Shen Weidong, Sakamoto Naoko, Yang Limin
Department of Otolaryngology - Head and Neck Surgery, Chinese PLA General Hospital, The Institute of Otolaryngology, 28 Fuxing Road, Beijing, 100853, People's Republic of China.
Department of Epidemiology Research, Toho University, 4-16-20, Omori-Nishi Ota-ku, Tokyo, 143-0015, Japan.
BMC Cancer. 2016 Jul 7;16:413. doi: 10.1186/s12885-016-2438-3.
The objectives of this study were to evaluate and model the probability of melanoma-specific death and competing causes of death for patients with melanoma by competing risk analysis, and to build competing risk nomograms to provide individualized and accurate predictive tools.
Melanoma data were obtained from the Surveillance Epidemiology and End Results program. All patients diagnosed with primary non-metastatic melanoma during the years 2004-2007 were potentially eligible for inclusion. The cumulative incidence function (CIF) was used to describe the probability of melanoma mortality and competing risk mortality. We used Gray's test to compare differences in CIF between groups. The proportional subdistribution hazard approach by Fine and Gray was used to model CIF. We built competing risk nomograms based on the models that we developed.
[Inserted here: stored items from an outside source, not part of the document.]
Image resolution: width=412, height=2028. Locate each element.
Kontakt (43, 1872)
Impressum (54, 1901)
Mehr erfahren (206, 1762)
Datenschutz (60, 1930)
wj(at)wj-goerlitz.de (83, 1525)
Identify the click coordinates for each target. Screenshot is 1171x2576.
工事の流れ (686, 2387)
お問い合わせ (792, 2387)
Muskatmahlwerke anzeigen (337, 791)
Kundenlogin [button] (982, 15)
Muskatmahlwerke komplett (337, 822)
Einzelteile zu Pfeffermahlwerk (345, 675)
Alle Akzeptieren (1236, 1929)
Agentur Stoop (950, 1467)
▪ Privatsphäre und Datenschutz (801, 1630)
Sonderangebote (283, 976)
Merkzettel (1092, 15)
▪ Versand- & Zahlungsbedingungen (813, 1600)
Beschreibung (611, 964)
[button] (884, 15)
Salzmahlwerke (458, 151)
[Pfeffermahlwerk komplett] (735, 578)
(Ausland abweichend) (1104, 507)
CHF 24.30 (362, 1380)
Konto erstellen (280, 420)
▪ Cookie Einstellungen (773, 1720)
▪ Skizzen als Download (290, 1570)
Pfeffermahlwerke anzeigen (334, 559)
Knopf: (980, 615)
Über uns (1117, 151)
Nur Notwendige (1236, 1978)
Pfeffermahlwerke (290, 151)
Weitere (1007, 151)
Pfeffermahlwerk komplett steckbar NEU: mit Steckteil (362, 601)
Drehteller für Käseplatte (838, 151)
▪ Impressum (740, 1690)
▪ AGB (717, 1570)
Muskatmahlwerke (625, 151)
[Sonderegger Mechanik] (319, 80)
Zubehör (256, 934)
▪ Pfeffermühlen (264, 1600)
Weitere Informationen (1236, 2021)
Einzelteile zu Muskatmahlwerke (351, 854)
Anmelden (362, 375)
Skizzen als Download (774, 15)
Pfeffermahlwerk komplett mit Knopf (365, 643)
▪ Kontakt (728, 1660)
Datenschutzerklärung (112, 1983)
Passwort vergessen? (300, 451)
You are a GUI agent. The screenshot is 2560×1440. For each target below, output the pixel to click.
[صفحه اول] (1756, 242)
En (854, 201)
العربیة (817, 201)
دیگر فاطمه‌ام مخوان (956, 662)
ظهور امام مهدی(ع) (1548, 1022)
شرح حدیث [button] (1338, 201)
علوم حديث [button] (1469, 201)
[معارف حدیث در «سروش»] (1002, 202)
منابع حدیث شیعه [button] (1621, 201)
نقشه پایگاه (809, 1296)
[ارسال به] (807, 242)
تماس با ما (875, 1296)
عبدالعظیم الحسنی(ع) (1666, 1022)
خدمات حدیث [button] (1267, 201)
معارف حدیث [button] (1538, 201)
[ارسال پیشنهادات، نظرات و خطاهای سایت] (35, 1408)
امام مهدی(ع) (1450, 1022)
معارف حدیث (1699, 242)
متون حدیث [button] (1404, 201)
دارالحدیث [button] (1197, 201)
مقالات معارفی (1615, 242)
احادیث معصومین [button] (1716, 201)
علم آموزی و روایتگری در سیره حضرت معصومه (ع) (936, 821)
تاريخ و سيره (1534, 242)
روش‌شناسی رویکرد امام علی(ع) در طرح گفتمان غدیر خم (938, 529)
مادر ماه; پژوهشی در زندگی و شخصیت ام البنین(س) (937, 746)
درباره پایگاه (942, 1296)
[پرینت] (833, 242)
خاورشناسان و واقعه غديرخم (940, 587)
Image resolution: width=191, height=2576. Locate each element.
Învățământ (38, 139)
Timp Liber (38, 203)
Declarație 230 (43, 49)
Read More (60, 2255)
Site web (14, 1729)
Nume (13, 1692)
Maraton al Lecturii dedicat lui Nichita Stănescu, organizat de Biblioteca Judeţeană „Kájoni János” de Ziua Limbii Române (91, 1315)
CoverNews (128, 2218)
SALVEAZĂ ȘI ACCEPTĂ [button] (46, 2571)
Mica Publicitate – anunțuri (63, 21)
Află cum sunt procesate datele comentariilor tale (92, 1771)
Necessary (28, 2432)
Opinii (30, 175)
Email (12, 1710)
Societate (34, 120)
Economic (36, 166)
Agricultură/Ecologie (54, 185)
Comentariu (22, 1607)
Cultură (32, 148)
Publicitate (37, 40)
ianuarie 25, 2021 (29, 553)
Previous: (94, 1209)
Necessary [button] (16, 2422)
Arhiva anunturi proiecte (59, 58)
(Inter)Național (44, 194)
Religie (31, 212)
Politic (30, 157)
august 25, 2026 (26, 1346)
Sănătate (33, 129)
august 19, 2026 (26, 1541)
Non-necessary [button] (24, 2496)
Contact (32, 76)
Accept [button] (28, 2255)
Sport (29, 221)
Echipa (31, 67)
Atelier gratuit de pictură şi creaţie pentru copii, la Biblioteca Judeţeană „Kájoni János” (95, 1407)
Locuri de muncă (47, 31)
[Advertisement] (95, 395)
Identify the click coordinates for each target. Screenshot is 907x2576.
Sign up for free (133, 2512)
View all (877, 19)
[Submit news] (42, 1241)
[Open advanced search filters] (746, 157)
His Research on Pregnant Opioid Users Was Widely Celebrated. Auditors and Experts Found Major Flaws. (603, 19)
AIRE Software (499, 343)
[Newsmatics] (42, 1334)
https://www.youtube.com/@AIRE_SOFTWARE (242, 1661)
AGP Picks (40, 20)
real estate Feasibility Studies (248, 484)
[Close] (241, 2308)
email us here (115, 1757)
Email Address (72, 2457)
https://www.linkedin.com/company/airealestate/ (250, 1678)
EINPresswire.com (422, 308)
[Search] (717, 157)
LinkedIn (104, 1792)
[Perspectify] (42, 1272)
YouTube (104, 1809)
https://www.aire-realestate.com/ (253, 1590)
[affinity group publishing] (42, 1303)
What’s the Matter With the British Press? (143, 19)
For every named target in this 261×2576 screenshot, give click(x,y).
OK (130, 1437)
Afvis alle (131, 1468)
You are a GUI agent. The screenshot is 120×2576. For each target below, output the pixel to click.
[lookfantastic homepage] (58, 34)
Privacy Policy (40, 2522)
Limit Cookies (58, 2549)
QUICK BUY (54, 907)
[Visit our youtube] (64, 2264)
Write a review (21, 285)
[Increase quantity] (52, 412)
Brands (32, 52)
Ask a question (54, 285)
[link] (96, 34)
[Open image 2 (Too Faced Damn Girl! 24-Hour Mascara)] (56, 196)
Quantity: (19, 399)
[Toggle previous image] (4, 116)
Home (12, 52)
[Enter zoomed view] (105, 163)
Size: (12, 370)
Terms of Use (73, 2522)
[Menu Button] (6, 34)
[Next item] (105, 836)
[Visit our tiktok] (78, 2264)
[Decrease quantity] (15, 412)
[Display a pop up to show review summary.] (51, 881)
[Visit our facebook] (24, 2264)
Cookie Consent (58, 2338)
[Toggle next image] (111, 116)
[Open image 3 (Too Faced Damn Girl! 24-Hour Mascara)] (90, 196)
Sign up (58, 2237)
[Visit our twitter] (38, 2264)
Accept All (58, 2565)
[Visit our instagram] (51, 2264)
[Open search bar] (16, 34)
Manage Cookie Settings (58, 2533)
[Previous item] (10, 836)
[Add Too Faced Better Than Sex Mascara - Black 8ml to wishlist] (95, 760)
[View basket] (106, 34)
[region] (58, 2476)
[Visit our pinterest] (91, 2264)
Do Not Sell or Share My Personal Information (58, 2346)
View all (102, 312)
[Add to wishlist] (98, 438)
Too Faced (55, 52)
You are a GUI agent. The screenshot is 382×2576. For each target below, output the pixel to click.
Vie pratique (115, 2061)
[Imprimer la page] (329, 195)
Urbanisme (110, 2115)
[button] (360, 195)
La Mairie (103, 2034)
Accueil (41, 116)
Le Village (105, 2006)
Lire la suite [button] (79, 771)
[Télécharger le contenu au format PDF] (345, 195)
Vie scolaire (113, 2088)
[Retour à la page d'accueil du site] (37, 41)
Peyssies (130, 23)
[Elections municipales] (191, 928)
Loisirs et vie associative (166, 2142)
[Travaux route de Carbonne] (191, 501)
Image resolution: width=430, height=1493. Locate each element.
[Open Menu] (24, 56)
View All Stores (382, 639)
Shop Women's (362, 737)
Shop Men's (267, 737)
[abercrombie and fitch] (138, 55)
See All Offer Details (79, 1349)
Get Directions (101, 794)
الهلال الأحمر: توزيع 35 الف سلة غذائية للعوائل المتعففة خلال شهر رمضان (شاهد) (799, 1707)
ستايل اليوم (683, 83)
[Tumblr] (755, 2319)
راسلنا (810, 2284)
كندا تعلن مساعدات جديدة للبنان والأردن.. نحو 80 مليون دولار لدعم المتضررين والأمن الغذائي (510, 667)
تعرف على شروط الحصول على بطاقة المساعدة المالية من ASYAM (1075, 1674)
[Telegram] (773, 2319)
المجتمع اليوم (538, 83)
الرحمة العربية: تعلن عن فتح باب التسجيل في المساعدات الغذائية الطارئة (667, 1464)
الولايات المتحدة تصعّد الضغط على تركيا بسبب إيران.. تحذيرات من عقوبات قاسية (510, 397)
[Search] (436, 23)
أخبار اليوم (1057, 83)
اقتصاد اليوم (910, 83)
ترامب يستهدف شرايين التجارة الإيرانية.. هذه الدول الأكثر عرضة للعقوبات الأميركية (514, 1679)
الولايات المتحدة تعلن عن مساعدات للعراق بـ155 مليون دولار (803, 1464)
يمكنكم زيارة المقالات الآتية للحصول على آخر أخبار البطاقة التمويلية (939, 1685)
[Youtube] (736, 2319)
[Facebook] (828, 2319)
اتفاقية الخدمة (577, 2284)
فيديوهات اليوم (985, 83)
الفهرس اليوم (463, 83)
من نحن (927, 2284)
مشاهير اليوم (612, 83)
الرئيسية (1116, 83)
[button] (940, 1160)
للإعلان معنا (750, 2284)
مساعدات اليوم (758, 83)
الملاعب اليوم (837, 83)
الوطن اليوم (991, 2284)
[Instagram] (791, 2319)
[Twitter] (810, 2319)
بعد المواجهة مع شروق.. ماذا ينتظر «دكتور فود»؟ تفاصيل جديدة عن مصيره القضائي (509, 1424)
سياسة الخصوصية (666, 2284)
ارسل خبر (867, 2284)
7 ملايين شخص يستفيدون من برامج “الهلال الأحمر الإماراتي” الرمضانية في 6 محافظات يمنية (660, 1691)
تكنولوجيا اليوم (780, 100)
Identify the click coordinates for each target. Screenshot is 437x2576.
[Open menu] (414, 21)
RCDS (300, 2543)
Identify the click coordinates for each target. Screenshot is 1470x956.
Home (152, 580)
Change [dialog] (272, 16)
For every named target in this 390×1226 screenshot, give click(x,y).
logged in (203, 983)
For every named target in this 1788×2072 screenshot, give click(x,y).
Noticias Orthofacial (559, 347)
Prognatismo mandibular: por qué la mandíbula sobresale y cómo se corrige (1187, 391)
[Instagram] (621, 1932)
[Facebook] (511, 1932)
The 5-year cumulative incidence of melanoma death was 7.1 %, and the cumulative incidence of other causes of death was 7.4 %. We identified that variables associated with an elevated probability of melanoma-specific mortality included older age, male sex, thick melanoma, ulcerated cancer, and positive lymph nodes. The nomograms were well calibrated. C-indexes were 0.85 and 0.83 for nomograms predicting the probability of melanoma mortality and competing risk mortality, which suggests good discriminative ability.
This large study cohort enabled us to build a reliable competing risk model and nomogram for predicting melanoma prognosis. Model performance proved to be good. This individualized predictive tool can be used in clinical practice to help treatment-related decision making.
本研究的目的是通过竞争风险分析评估和建立黑色素瘤患者黑色素瘤特异性死亡及其他死因的概率模型,并构建竞争风险列线图以提供个体化且准确的预测工具。
黑色素瘤数据来自监测、流行病学和最终结果计划。2004年至2007年期间所有诊断为原发性非转移性黑色素瘤的患者均有可能被纳入。累积发病率函数(CIF)用于描述黑色素瘤死亡率和竞争风险死亡率的概率。我们使用Gray检验比较组间CIF的差异。采用Fine和Gray的比例子分布风险方法对CIF进行建模。我们基于所开发的模型构建了竞争风险列线图。
黑色素瘤死亡的5年累积发病率为7.1%,其他死因的累积发病率为7.4%。我们确定与黑色素瘤特异性死亡概率升高相关的变量包括年龄较大、男性、黑色素瘤厚度大、溃疡型癌症和阳性淋巴结。列线图校准良好。预测黑色素瘤死亡率和竞争风险死亡率概率的列线图的C指数分别为0.85和0.83,表明具有良好的判别能力。
这个大型研究队列使我们能够构建一个可靠的竞争风险模型和列线图来预测黑色素瘤预后。模型表现良好。这种个体化预测工具可用于临床实践,以帮助进行与治疗相关的决策。